### EXCERPT TO READ
------------------------------------------------------------

Bug 1462676

Summary: Cpu-hotplug configuration in RHV-M does not work sometimes while it should do
Product: [oVirt] ovirt-engine Reporter: jiyan <jiyan>
Component: BLL.VirtAssignee: Michal Skrivanek <michal.skrivanek>
Status: CLOSED NOTABUG QA Contact: meital avital <mavital>
Severity: medium Docs Contact:
Priority: medium    
Version: 4.1.3.2CC: bugs, dyuan, jiyan, lmen, tjelinek, xuzhang
Target Milestone: ---   
Target Release: ---   
Hardware: x86_64   
OS: Linux   
Whiteboard:
Fixed In Version: Doc Type: If docs needed, set a value
Doc Text:
Story Points: ---
Clone Of: Environment:
Last Closed: 2017-06-29 08:13:42 UTC Type: Bug
Regression: --- Mount Type: ---
Documentation: --- CRM:
Verified Versions: Category: ---
oVirt Team: Virt RHEL 7.3 requirements from Atomic Host:
Cloudforms Team: --- Target Upstream Version:
Embargoed:
Attachments:
Description Flags
Logs for Step3 none

Description jiyan 2017-06-19 09:08:04 UTC
Created attachment 1289052 [details]
Logs for Step3

Description of problem:
Cpu-hotplug configuration in RHV-M does not work sometimes while it should do.

Version-Release number of selected component (if applicable):
RHV-M server:
rhevm-4.1.3.2-0.1.el7.noarch
ovirt-engine-setup-plugin-ovirt-engine-4.1.3.2-0.1.el7.noarch

RHV-M register host:
qemu-kvm-rhev-2.9.0-9.el7.x86_64
libvirt-3.2.0-9.el7.x86_64
kernel-3.10.0-679.el7.x86_64
vdsm-4.19.18-1.el7ev.x86_64

How reproducible:
100%

Steps to Reproduce:
1. Configure 'Virtual Sockets' as '1' and check the environment as following:
1.1> In the RHV-M GUI, remove 'CPU' filter from 'none' scheduling policy, and make'cluster' select the 'none' scheduling policy.

1.2> In the RHV-M GUI, configure the data center with hosts and storageļ¼Œ then New a vm called vm1, confirm the vm can start successfully.

1.3> Configure 'system' configuration of vm as following, and check the vm can start the vm normally.

------------------------------------------------------------

### REQUIRED TASK A
Answer these questions about the bug report:
(i) Who is listed as the assignee?
(ii) Which libvirt version is on the RHV-M register host?
(iii) How reproducible is the problem?
### REQUIRED TASK B
Print the part of the bug report starting with "1.2> In the" and going on through "the vm normally.".
Answer from the bug report alone.

### RECORDS SUPPLIED
------------------------------------------------------------

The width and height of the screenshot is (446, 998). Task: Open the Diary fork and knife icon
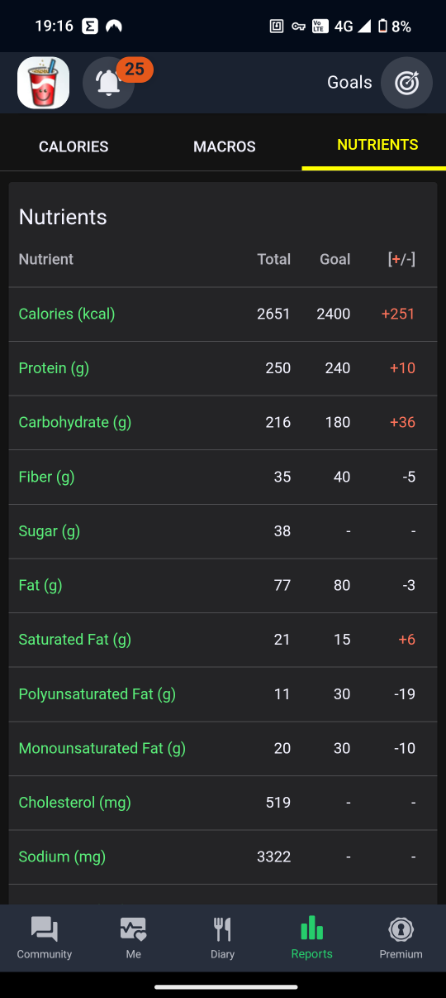[x=223, y=930]
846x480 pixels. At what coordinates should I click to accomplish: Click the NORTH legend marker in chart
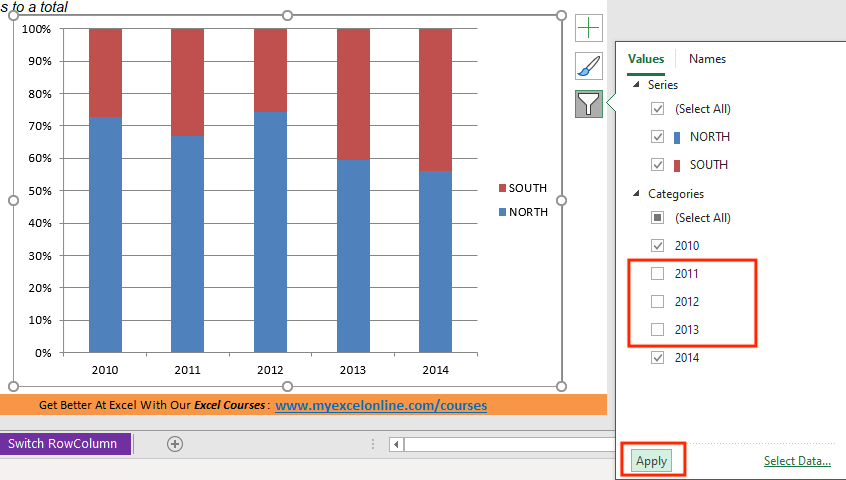[502, 212]
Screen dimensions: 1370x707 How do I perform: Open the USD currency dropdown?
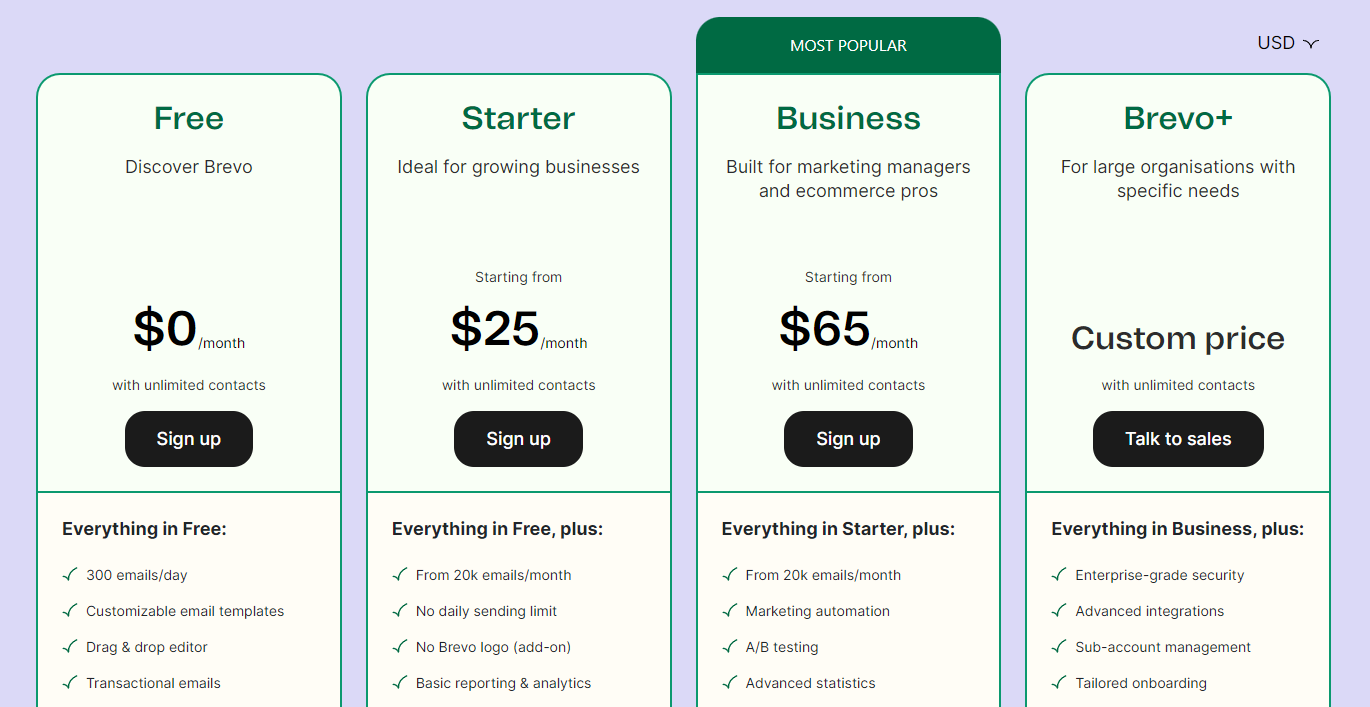pyautogui.click(x=1288, y=43)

------------------------------------------------------------

### EXPECTED OUTPUT A
(i) Michal Skrivanek
(ii) libvirt-3.2.0-9.el7.x86_64
(iii) 100%

### EXPECTED OUTPUT B
1.2> In the RHV-M GUI, configure the data center with hosts and storageļ¼Œ then New a vm called vm1, confirm the vm can start successfully.

1.3> Configure 'system' configuration of vm as following, and check the vm can start the vm normally.